A new study led by mechanical sciences and engineering professor Sameh Tawfick demonstrates a series of click beetle-sized robots small enough to fit into tight spaces, powerful enough to manoeuvre over obstacles and fast enough to match an insect’s rapid escape time. The findings are published in the Proceedings of the National Academy of Sciences.
Researchers at the U. of I. and Princeton University have studied click beetle anatomy, mechanics and evolution over the past decade. A 2020 study found that snap buckling – the rapid release of elastic energy – of a coiled muscle within a click beetle’s thorax is triggered to allow them to propel themselves in the air many times their body length, as a means of righting themselves.
“One of the grand challenges of small-scale robotics is finding a design that is small, yet powerful enough to move around obstacles or quickly escape dangerous settings,” Tawfick said in a statement.
In the new study, Tawfick and his team used tiny coiled actuators that pull on a beam-shaped mechanism, causing it to slowly buckle and store elastic energy until it is spontaneously released and amplified, propelling the robots upward.
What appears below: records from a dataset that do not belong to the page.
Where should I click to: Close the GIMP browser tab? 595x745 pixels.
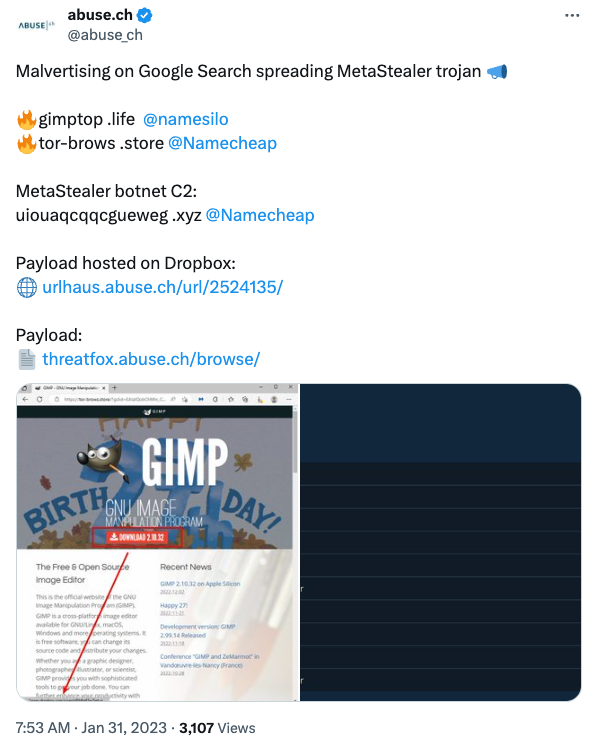click(x=104, y=388)
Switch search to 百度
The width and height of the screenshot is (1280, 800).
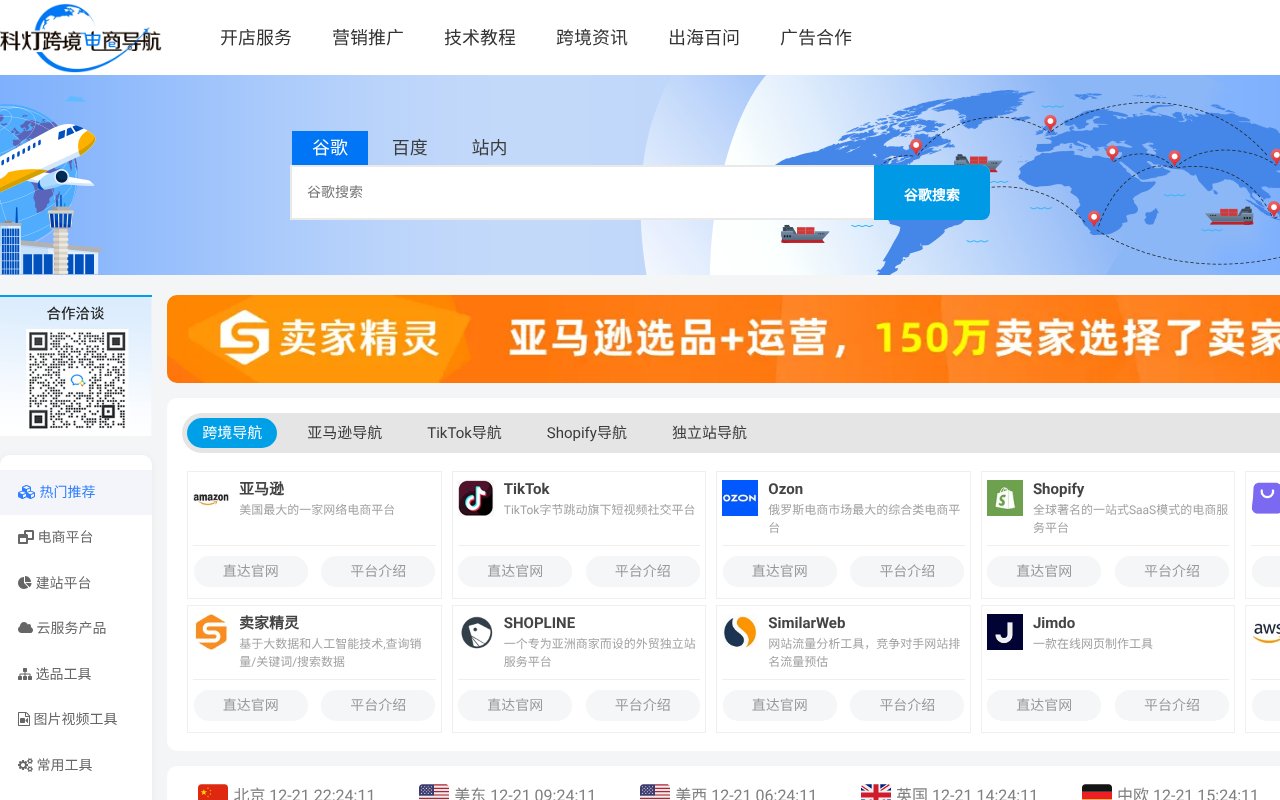(x=410, y=148)
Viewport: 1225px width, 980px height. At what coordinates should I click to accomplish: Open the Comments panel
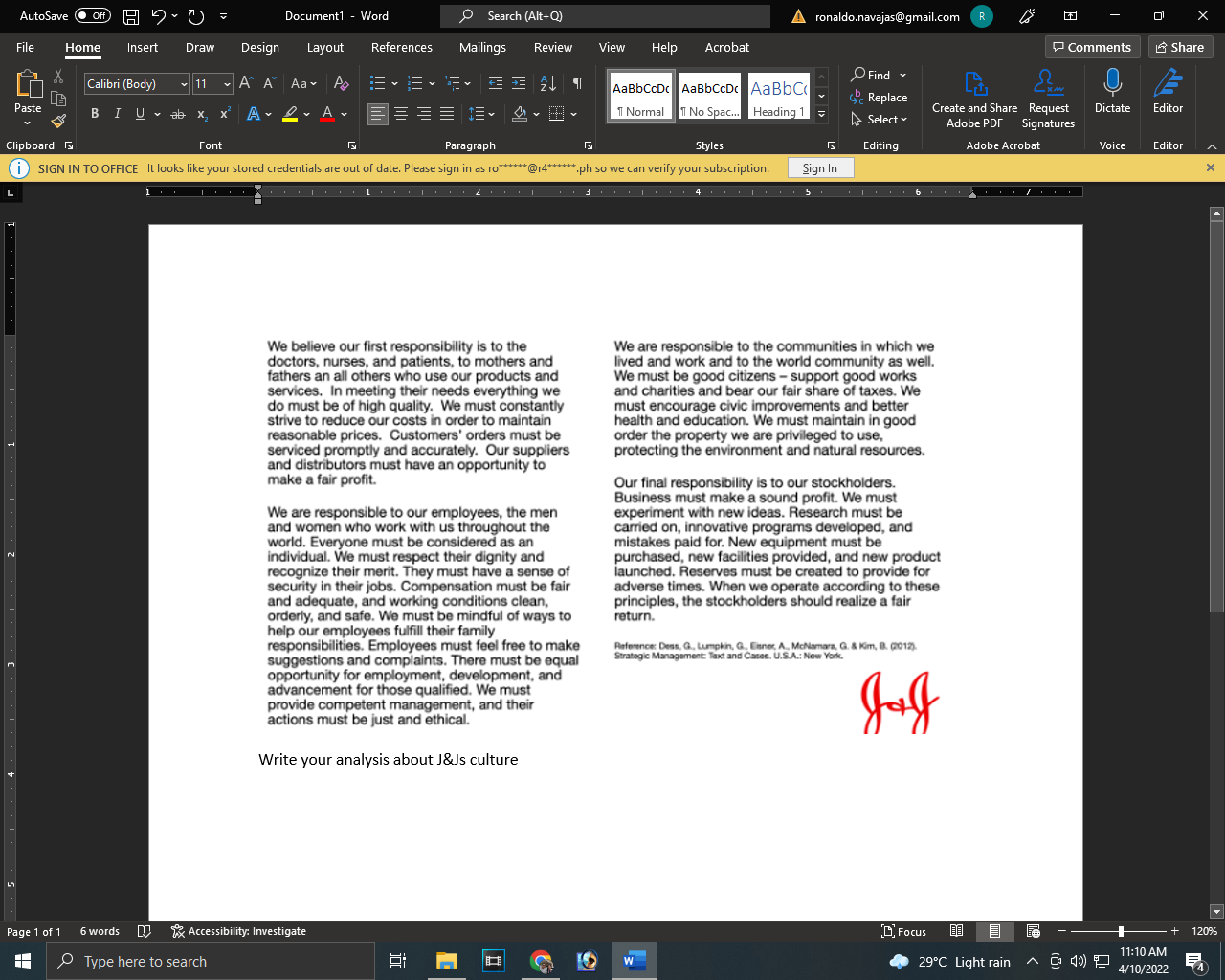[1092, 47]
“This process, called a dynamic buckling cascade, is simple compared to the anatomy of a click beetle,” Tawfick said. “However, simple is good in this case because it allows us to work and fabricate parts at this small scale.”
Guided by biological evolution and mathematical models, the team built and tested four device variations, arriving at two configurations that can jump without manual intervention.
“Moving forward, we do not have a set approach on the exact design of the next generation of these robots, but this study plants a seed in the evolution of this technology,” Tawfick said.
The team envisions these robots accessing enclosed spaces to help perform maintenance on large machines like turbines and jet engines by taking pictures to identify problems.
“We also imagine insect-scale robots being useful in modern agriculture,” Tawfick said. “Scientists and farmers currently use drones and rovers to monitor crops, but sometimes researchers need a sensor to touch a plant or to capture a photograph of a very small-scale feature. Insect-scale robots can do that.”
Researchers from the Universities of Birmingham and Oxford in the UK, plus the University of Texas at Dallas participated in this research.
The US Defense Advanced Research Projects Agency, the Toyota Research Institute North America, the National Science Foundation and The Royal Society supported this study.